Posted by Rand Simberg at 02:35 PM

July 20, 2006

Begorrah!

Celts in Turkey?

Posted by Rand Simberg at 09:55 PM

July 15, 2006

More Fodder For The Hunley Mystery

It's hatch was unlocked.

Yeah, this is kind of geeky, but it was one of the very first subs, after all...

Posted by Rand Simberg at 02:55 PM

June 06, 2006

The Turn Of The Tide

Everyone seems to think that the big story of the day is the number of the beast, but I think that it's much more important to remember what happened sixty two years ago. The Donovan does, in pictures. Black Five does as well, with a link roundup.

Posted by Rand Simberg at 08:58 AM

June 03, 2006

History Repeats?

An interesting explanation (besides the abundant media bias) why the Bush administration doesn't get as much credit for the economy as it should.

And as to media bias, answer this quiz:

Was U.S. economic growth higher during the time John Snow was Treasury Secretary, or during the time Robert Rubin was Treasury Secretary?
+ + +
**Task instructions:**
1. In the blog excerpt, what is said about the Hunley's hatch?
2. List every post title that appears in the blog excerpt.

**Source material:**
+ + +
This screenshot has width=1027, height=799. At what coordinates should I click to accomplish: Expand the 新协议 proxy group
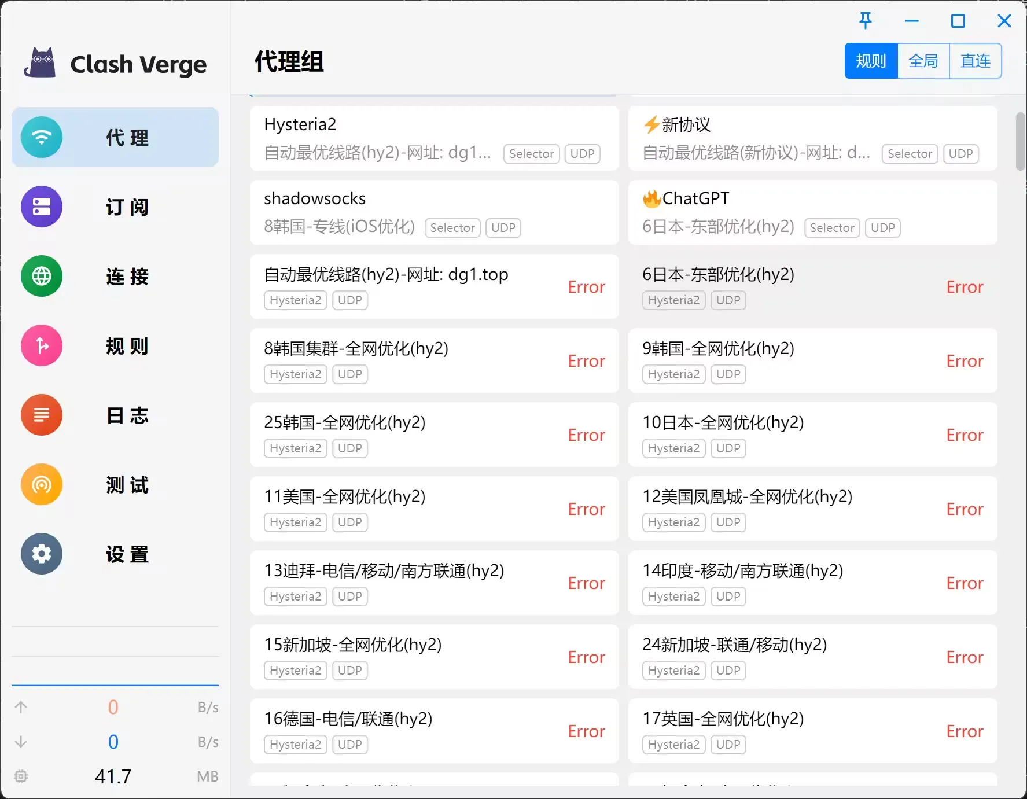pos(812,138)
+ + +
**Your written answers:**
1. It was unlocked.

2.
Begorrah!
More Fodder For The Hunley Mystery
The Turn Of The Tide
History Repeats?